The companies that secure reliable, abundant, clean electricity will be the companies that can train the next generation of models and serve them at global scale. The companies that cannot secure power will hit a physical ceiling that no amount of software optimization can overcome.
This is why Microsoft, Google, and Amazon are spending billions on nuclear power agreements despite the political complexity and construction risk. They are not making an energy bet. They are making an AI bet. And they have concluded — correctly, based on the data — that the future of artificial intelligence runs on nuclear power, whether the rest of the world is ready for that conclusion or not.
Nuclear energy's comeback is not driven by environmentalism, energy security, or climate policy. It is driven by the most powerful economic force in technology: the insatiable, exponentially growing electricity demand of artificial intelligence. The atom is back, not because we chose it, but because AI did.
Frequently Asked Questions
How much electricity does AI consume?
Global AI data center electricity consumption is projected to reach 250-350 TWh annually by 2027, roughly equivalent to the total electricity consumption of the United Kingdom. A single GPT-4 scale training run consumes approximately 50 GWh of electricity — enough to power 4,600 US homes for a year. AI inference at scale is even more power-hungry in aggregate: OpenAI's ChatGPT alone consumes an estimated 1.7 TWh annually as of 2026. The International Energy Agency estimates that total data center electricity demand will double by 2030, with AI workloads responsible for 60-70% of the increase.
Why are tech companies choosing nuclear over renewables?
Nuclear provides baseload power — consistent, 24/7 electricity generation regardless of weather or time of day. AI data centers require 99.99% uptime and cannot tolerate power fluctuations. Solar and wind are intermittent and require battery storage at enormous scale to provide baseload reliability. A single nuclear reactor generates 1-1.4 GW continuously, equivalent to a utility-scale solar farm 5-7x larger with associated battery storage. Nuclear also has the smallest physical footprint per megawatt of any energy source, which matters for data center campuses located near population centers.
Which tech companies have signed nuclear power deals?
Microsoft signed a 20-year power purchase agreement to restart Three Mile Island Unit 1, providing 835 MW of carbon-free baseload power. Google signed the largest corporate nuclear agreement in history with Kairos Power for small modular reactors totaling 500 MW. Amazon acquired a data center campus adjacent to the Susquehanna nuclear plant in Pennsylvania and has invested in multiple SMR developers. Meta has issued RFPs for 1-4 GW of nuclear power for future data center campuses. Oracle announced plans to power a new data center with three small modular reactors.
What are small modular reactors and when will they be available?

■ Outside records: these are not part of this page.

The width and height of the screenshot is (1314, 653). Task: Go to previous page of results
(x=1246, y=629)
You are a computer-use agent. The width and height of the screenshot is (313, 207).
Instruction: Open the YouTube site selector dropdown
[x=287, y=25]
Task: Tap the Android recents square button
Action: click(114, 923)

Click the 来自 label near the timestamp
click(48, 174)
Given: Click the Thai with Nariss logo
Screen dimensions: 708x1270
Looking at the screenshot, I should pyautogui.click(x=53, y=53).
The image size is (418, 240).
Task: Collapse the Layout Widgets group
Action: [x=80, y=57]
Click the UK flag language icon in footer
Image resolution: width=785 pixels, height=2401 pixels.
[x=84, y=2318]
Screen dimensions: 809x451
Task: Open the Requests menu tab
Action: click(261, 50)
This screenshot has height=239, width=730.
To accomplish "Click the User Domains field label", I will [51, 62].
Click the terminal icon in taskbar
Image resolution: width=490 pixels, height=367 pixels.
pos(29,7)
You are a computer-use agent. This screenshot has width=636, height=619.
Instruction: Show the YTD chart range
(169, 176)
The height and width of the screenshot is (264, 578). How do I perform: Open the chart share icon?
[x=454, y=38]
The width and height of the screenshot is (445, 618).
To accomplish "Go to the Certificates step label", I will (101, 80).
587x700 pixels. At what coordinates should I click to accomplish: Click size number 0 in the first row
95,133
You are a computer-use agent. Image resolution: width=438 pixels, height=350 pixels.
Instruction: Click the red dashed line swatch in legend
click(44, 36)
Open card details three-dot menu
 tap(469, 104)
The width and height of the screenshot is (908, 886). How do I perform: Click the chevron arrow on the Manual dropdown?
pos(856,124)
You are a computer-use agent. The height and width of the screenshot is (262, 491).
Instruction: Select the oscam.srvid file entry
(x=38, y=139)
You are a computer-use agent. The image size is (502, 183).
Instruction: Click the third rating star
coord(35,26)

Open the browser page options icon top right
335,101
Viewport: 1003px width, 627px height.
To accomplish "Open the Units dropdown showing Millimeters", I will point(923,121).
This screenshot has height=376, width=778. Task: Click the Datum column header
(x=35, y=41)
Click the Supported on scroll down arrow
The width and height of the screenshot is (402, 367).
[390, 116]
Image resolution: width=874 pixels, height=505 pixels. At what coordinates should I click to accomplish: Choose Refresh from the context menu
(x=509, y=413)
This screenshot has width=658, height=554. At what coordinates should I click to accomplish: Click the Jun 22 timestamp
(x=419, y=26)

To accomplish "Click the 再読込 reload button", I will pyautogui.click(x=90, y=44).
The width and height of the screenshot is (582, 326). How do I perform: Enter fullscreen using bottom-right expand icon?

Small modular reactors (SMRs) are nuclear reactors with output below 300 MW that can be factory-built and transported to site, reducing construction time and cost compared to traditional gigawatt-scale reactors. NuScale Power received NRC design certification in 2023, and Kairos Power, X-energy, and TerraPower are in advanced development. The first commercial SMR deployments are expected between 2029-2031. However, the timeline has slipped multiple times — NuScale's first project was cancelled in 2023 due to cost overruns — and skeptics argue that SMRs will not be available at scale before 2035.